YOUR OBJECTIVE -> Count the lines in the rows below that contain the string "sidebar". Reply with that number only.
□ □ □ □
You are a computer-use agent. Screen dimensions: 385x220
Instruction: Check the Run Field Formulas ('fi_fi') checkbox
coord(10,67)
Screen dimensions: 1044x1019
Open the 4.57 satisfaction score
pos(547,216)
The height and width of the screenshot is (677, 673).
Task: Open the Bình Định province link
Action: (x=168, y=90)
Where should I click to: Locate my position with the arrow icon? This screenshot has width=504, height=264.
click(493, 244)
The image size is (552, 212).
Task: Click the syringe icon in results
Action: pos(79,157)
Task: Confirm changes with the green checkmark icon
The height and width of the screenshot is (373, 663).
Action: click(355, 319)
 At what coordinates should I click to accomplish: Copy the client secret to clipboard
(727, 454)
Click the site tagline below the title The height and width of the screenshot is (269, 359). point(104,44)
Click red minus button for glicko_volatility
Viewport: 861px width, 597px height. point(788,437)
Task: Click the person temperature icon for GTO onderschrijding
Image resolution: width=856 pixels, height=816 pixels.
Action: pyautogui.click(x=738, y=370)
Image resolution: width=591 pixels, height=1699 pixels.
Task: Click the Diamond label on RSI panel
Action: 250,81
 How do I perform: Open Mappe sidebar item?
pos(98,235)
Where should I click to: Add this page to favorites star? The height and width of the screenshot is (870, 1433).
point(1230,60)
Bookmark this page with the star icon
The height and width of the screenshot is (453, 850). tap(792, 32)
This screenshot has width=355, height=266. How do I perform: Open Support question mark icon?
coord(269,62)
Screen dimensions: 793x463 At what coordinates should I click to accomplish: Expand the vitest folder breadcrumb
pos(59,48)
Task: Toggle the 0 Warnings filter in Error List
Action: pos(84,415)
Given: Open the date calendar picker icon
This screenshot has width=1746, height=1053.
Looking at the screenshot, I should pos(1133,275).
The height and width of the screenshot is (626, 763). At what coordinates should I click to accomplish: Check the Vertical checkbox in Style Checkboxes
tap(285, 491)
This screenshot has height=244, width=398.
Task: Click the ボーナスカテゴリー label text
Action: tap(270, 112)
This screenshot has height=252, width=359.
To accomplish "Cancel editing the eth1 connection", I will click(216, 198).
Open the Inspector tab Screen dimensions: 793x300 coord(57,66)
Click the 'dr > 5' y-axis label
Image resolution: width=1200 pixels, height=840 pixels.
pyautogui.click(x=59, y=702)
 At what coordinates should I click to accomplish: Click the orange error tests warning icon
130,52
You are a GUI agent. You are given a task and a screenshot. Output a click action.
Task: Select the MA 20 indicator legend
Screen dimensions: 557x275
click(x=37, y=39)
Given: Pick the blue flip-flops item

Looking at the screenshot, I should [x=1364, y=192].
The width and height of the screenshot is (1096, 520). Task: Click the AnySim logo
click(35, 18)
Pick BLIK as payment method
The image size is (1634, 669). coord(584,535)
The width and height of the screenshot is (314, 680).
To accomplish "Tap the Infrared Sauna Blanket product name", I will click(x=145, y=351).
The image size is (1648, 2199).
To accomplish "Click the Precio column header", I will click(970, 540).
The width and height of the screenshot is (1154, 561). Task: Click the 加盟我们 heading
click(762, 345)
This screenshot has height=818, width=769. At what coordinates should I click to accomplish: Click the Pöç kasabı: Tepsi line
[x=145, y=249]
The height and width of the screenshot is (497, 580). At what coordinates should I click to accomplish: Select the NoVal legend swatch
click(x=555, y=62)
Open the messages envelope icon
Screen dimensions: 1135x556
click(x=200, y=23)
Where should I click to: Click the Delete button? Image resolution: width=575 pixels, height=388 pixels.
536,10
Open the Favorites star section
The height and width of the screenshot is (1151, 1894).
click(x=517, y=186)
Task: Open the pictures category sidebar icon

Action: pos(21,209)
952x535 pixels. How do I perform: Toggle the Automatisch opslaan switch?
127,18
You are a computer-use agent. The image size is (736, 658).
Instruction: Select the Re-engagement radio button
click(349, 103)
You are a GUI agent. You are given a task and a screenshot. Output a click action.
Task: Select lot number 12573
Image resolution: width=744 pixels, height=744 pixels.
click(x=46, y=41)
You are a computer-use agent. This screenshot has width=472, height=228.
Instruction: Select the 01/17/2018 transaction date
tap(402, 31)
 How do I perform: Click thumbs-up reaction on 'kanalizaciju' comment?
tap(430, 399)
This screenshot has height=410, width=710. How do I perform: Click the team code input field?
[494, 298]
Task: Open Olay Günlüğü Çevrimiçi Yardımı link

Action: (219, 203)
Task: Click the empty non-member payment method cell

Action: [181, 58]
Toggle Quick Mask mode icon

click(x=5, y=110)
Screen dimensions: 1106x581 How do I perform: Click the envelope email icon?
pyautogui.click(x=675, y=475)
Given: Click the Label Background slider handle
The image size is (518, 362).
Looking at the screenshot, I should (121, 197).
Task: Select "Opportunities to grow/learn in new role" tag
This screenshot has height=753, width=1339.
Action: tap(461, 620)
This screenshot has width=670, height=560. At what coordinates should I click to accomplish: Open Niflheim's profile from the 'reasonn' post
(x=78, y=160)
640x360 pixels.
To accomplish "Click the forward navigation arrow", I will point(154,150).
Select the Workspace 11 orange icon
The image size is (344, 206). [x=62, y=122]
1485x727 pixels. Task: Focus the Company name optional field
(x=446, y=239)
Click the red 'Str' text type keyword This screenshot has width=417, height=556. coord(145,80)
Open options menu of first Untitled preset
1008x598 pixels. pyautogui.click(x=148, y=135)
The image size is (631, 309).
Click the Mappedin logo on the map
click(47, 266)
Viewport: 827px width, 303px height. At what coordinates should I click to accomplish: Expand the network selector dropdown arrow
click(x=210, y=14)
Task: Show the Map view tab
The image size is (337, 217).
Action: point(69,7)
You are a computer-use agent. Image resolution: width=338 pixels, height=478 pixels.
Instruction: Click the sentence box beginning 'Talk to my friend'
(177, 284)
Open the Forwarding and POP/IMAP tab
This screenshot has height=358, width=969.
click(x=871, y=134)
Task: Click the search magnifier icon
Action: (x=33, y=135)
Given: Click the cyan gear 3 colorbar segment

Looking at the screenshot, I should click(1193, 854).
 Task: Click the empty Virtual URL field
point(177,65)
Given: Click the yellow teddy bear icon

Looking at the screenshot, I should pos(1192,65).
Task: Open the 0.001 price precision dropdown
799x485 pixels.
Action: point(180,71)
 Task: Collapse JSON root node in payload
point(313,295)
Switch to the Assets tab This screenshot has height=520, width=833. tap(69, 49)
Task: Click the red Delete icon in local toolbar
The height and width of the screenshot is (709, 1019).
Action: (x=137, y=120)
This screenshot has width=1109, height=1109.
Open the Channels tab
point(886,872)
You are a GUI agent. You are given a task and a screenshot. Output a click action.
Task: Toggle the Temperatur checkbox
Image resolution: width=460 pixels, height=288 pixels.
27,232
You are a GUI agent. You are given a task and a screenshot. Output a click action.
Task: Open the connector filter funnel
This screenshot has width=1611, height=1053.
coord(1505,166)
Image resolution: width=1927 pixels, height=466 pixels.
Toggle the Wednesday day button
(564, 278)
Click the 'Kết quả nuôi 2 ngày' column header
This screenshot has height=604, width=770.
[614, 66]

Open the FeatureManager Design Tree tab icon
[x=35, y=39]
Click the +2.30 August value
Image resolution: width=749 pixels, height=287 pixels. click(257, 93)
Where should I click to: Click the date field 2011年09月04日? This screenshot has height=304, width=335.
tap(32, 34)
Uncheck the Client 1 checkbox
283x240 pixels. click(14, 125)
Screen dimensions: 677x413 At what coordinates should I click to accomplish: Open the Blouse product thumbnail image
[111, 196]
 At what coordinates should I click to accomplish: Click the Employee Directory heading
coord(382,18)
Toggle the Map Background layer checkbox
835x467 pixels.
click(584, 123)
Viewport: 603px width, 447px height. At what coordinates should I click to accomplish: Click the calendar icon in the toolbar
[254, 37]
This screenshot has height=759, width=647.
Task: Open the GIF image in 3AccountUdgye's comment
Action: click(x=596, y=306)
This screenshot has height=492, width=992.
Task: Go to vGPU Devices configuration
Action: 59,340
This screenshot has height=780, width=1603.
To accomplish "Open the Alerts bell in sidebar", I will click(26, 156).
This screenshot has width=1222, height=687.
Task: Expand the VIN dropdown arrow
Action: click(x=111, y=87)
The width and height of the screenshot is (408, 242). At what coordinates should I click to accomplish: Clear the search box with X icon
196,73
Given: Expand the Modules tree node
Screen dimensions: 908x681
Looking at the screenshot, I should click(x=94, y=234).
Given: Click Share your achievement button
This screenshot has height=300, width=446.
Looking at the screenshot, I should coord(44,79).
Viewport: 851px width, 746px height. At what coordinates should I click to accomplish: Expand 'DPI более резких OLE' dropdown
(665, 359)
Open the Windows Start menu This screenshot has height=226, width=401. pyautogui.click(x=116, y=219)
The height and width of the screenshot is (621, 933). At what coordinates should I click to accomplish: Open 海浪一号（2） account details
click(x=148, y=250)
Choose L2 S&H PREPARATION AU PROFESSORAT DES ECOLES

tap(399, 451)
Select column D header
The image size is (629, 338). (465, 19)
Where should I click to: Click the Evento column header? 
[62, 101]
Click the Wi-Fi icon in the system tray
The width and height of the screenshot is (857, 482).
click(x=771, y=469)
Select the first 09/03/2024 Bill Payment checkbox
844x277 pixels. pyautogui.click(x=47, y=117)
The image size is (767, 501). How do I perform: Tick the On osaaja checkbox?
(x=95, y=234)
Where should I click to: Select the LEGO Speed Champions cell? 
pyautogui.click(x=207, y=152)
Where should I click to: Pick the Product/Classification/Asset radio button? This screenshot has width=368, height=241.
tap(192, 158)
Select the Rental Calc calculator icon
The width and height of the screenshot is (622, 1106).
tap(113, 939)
□ □ □ □
SOLUTION -> 3